Microelectrode mapping methods and anatomical procedures were combined in the same animals to reveal the cortical connections of three architectonically distinct representations of the body surface in the somatosensory cortex of grey squirrels. In individual experiments, microelectrode multiunit recordings were used to determine the somatotopic organization of regions of the cortex and to identify sites for injections of the anatomical tracer, wheat germ agglutinin conjugated to horseradish peroxidase. After the brains were perfused, the cortex was separated from the brainstem, flattened, and cut parallel to the flattened surface to facilitate comparisons of areal connection patterns, physiological data, and architectonic subdivisions.
Recordings in the primary (S-I) and secondary (S-II) somatosensory fields confirmed earlier descriptions of the somatotopic organization of these fields (Sur et al.: J. Comp. Neurol 179:425–450, '78; Nelson et al.: J. Comp. Neurol 184:473–490, '79). In addition, recordings in the cortex caudal to S-I and ventral to S-II revealed a third representation of the body surface in parietal cortex, the parietal ventral area (PV). Neurons in PV were responsive to light tactile stimulation of skin and hairs. Multiple unit receptive fields of neurons in PV were larger than those for neurons in S-I but similar in size to those for neurons in S-II. PV represented the contralateral body surface in a somatotopic manner that can be roughly characterized as an inverted “homunculus” with the limbs directed medially, the trunk located ventrally, and the face congruent with the representations of the upper lip and nose in S-I. Neurons in some electrode penetrations in PV were also responsive to auditory clicks.

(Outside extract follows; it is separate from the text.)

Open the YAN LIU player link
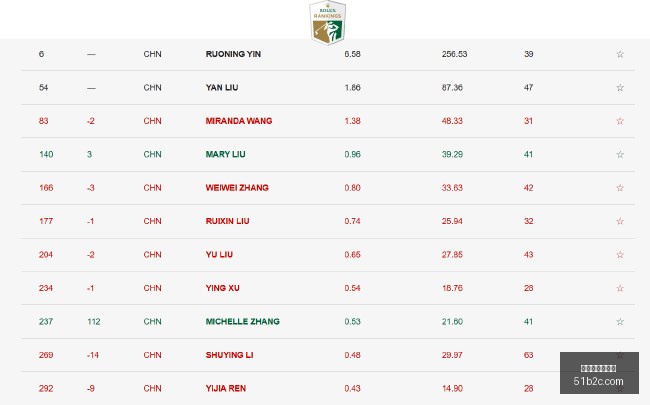 [222, 87]
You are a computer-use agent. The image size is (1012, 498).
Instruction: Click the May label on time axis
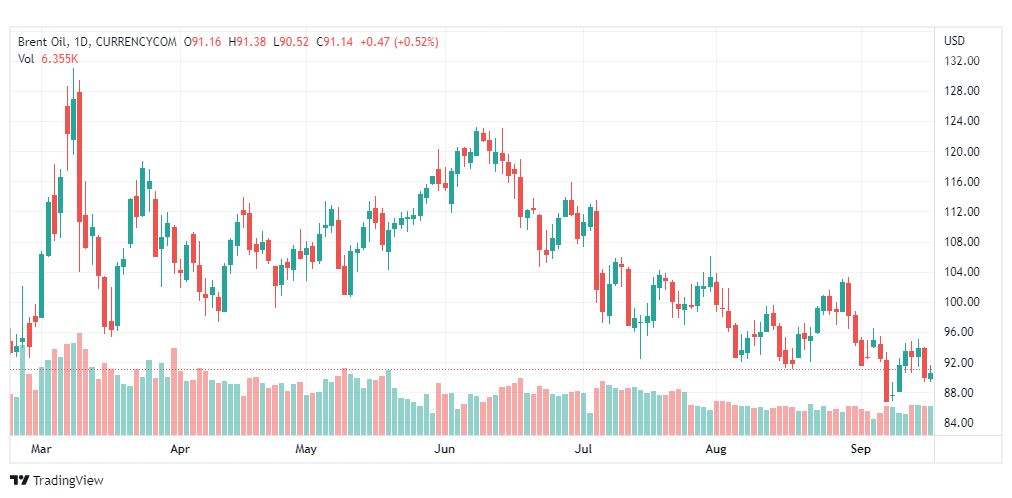(x=306, y=450)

Microlesions placed at physiologically determined borders allowed all three somatic representations to be related to myeloarchitectonically defined fields. S-I was architectonically distinct as a densely myelinated region. Within S-I, a lightly myelinated oval of the cortex between the representation of the hand and face, the “unresponsive zone” (Sur et al.: J. Comp. Neurol 179:425-450, '78), was an easily recognized landmark. S-II and PV corresponded to less densely myelinated fields. Other subdivisions such as motor cortex, primary auditory cortex, and visual areas 17 and 18 were distinguished.